* PROBLEM *
Return every line of the items below word for word, leaving out the pictures.

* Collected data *
▼
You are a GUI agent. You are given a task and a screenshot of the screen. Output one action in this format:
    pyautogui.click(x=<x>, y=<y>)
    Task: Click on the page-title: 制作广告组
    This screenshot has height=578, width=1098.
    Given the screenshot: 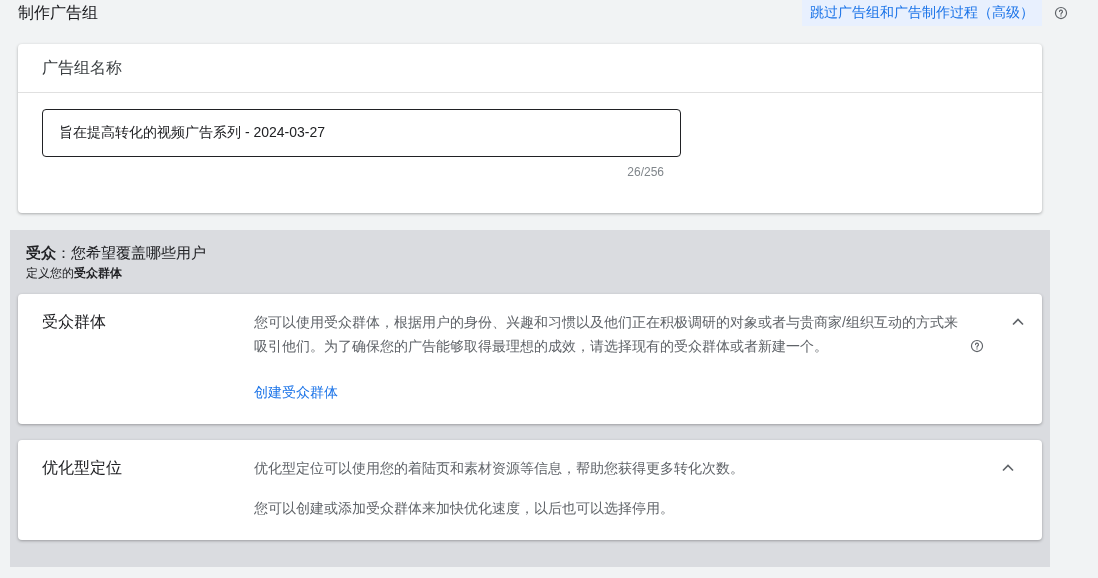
▲
* RESULT *
You are a GUI agent. You are given a task and a screenshot of the screen. Output one action in this format:
    pyautogui.click(x=<x>, y=<y>)
    Task: Click on the page-title: 制作广告组
    This screenshot has height=578, width=1098.
    Given the screenshot: 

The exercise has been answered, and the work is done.